→ EXERCISE AIM
Please repeat each line of the data below word for word.

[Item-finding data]
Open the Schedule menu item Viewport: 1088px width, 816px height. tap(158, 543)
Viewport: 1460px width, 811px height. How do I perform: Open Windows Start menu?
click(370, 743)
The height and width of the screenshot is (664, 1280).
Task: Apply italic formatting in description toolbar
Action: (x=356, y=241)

→ RESPONSE TO THIS TASK
Open the Schedule menu item Viewport: 1088px width, 816px height. tap(158, 543)
Viewport: 1460px width, 811px height. How do I perform: Open Windows Start menu?
click(370, 743)
The height and width of the screenshot is (664, 1280).
Task: Apply italic formatting in description toolbar
Action: (x=356, y=241)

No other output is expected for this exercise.